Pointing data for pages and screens
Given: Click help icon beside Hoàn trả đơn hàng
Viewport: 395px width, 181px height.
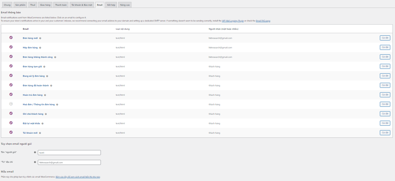Looking at the screenshot, I should coord(45,95).
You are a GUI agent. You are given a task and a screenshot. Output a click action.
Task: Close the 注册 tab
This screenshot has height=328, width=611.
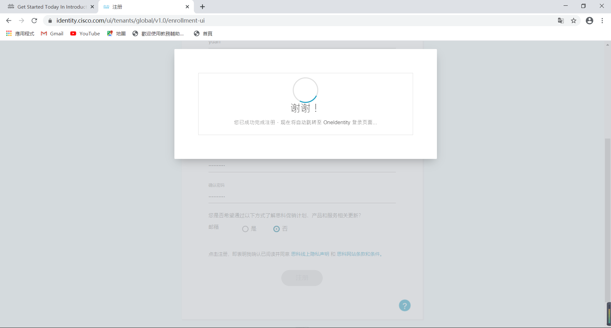click(187, 7)
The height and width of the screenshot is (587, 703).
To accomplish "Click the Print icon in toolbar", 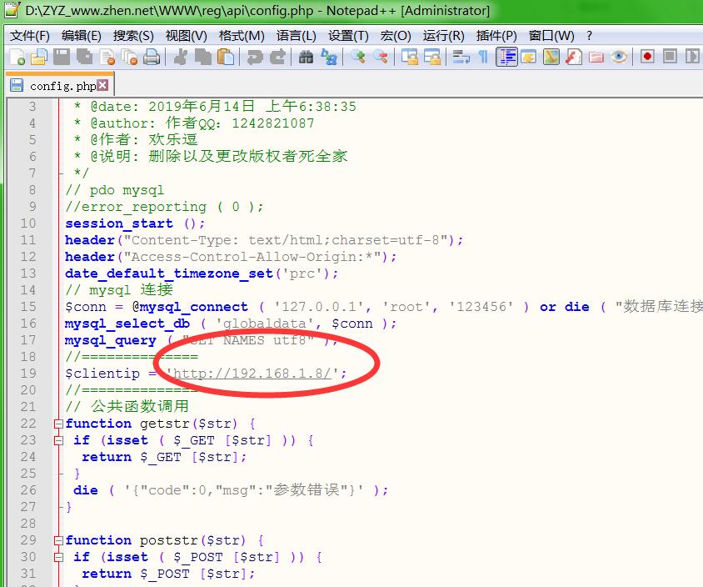I will (152, 57).
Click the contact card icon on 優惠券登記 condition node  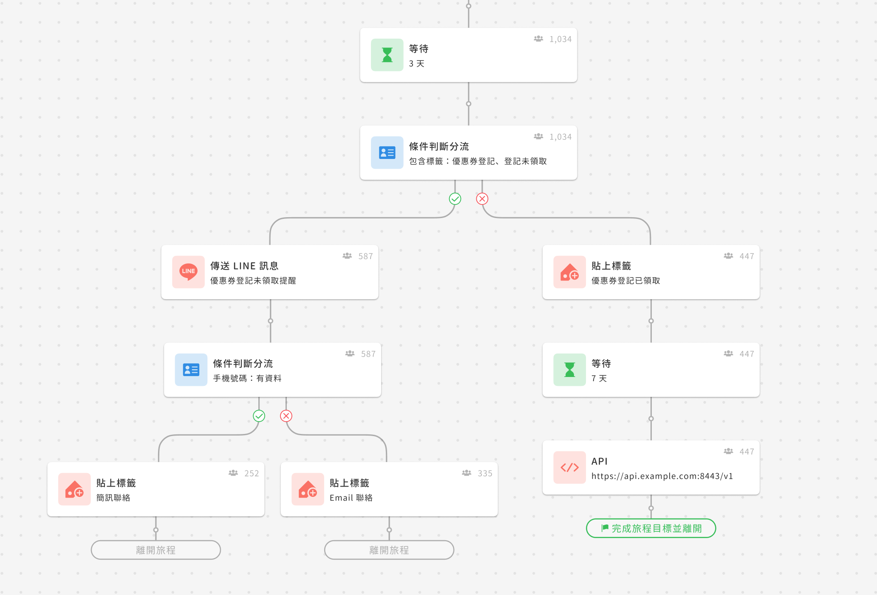coord(387,153)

● Your goal
Select every line from the entries above that contains the string "height", and reproduce each one in full.

● Answer to this problem
Viewport: 395px width, 181px height.
This screenshot has height=328, width=611.
The height and width of the screenshot is (587, 703).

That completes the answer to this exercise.